With the speaker stacks perfectly aligned and the sun breaking through the clouds, the emotional fog of the preceding days started to lift. Watching Trees lived and breathed with colour, beauty and life for a full turn of the clock. The sound was always going to matter for this event and for the people behind it. In Curt, they found someone who it matters to most. He stayed with the system for the whole event, tweaking and tuning it for each artist.  

Keith says: “So many people were coming up to me saying ‘this is the best, most immersive sound I've ever heard.’ People who don’t have an interest in audio, with no idea what Funktion-One is or anything. It isn’t common for that to happen, but it was a conversation that came up over and over again. They were saying ‘this sounds incredible’ and it absolutely did. It was next level."

“Like, it sounded really good,” says Jonnie. “This is definitely the way that Funktion-One stuff is supposed to sound.”

“I was there during the initial sound test when we didn't have the cardioid set up,” says Rob. “Curt was driving around the local area trying to do the sound readings and realising that we had an issue. The difference then with this cardioid system and being around the back of the speakers, I just couldn't believe it. I’ve never experienced anything like that before.
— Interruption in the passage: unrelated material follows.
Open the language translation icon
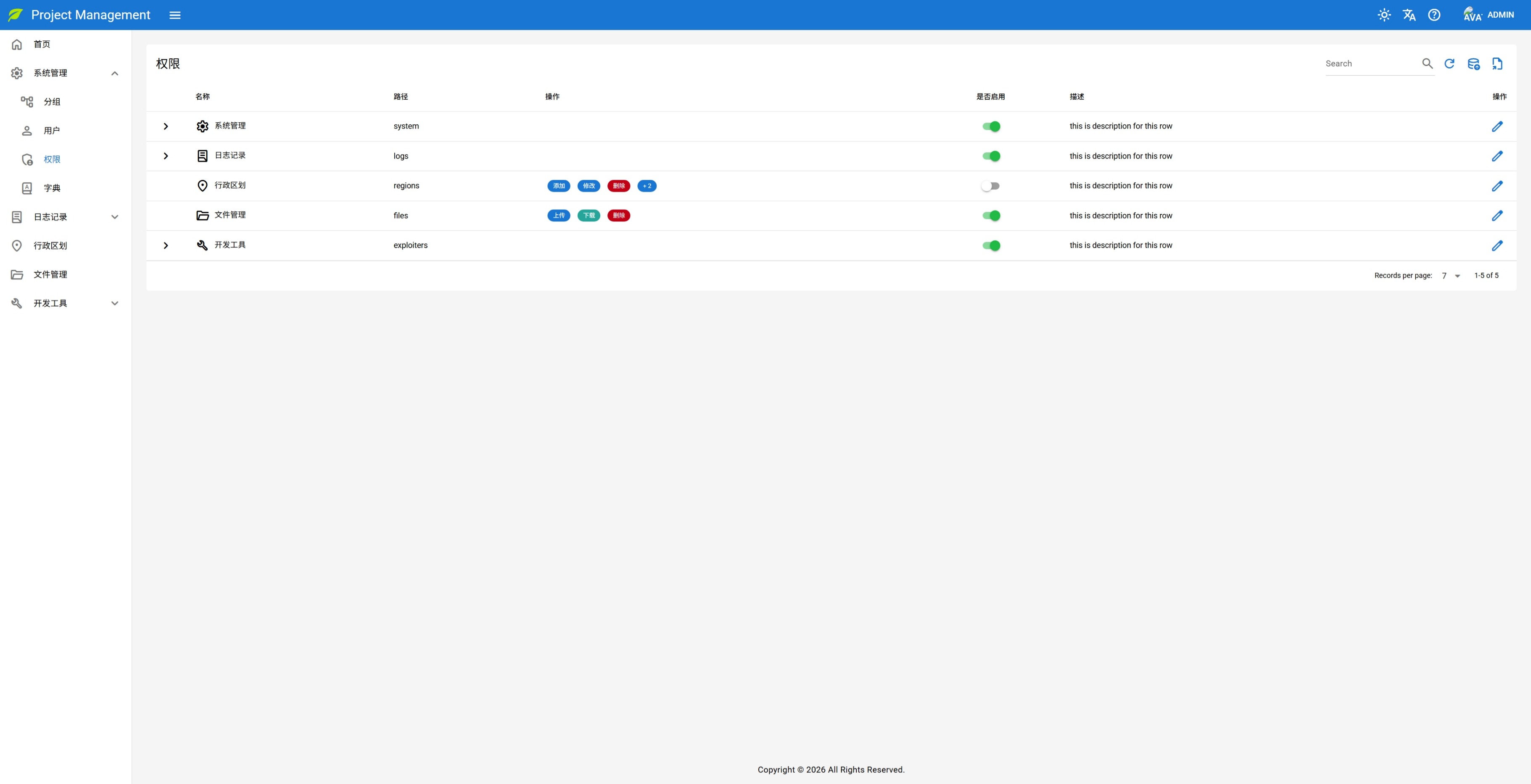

Once I came in front I was overwhelmed by this unbelievable change in sound. It was just so wonderful. I think it blew everyone away. It blew me away.” 

“It was amazing on the dancefloor,” says Wil. “It never sounded like the system was ever straining. It could have been louder, but it didn't need to be. It was just perfect. Honestly, some of the most amazing sound I've ever heard anywhere… plus it looked amazing too with the quads and the mad bass stack.”

He continues: “One of the highlights of the whole festival was skulking around in a graveyard down in the local village whispering in pitch black with sound monitoring equipment. Caroline and I were looking at it thinking ‘it looks like there might be an issue at 50Hz’ and Curt would know it was 50Hz just by listening. His ears are pretty crazy things.”

Caroline says: “For him then to be texting James saying, bring this level down at a specific frequency, then the music would disappear. It was incredible.”

Looking at Optimo’s schedule throughout the summer, with weekends full of gigs at clubs and festivals around the world, you’d be forgiven for wondering why they’d want to add their own time and energy draining event to the calendar.

“I think it's really important for us to make a contribution to this thing that's been our lives for a long, long time,” says Jonnie. “And we want that contribution to be pure and honest and really the best that we can possibly give.”

“Maybe it sounds a bit hippy dippy, but if you put that energy out there, it rewards you back,” says Keith. “We've been rewarded in that we have exactly the audience we would want to have at this, there's nothing but love. It's hedonistic, but also sensible. People are looking after each other. You put that energy out there and it comes back by attracting the people that you would want to be there.” 

“When you approach things without a financial goal, other people seem to be able to pick up on it and want to help you achieve it as well,” says Rob. “If they thought you were doing it to make money, I don't think they'd be quite as keen to just give up all their time and energy. That also fosters this really wonderful feeling on site and around the festival and I think people attending can feel that and appreciate the love, care, and energy that's been put into it.”

Watching Trees will return in 2025. Watch this space.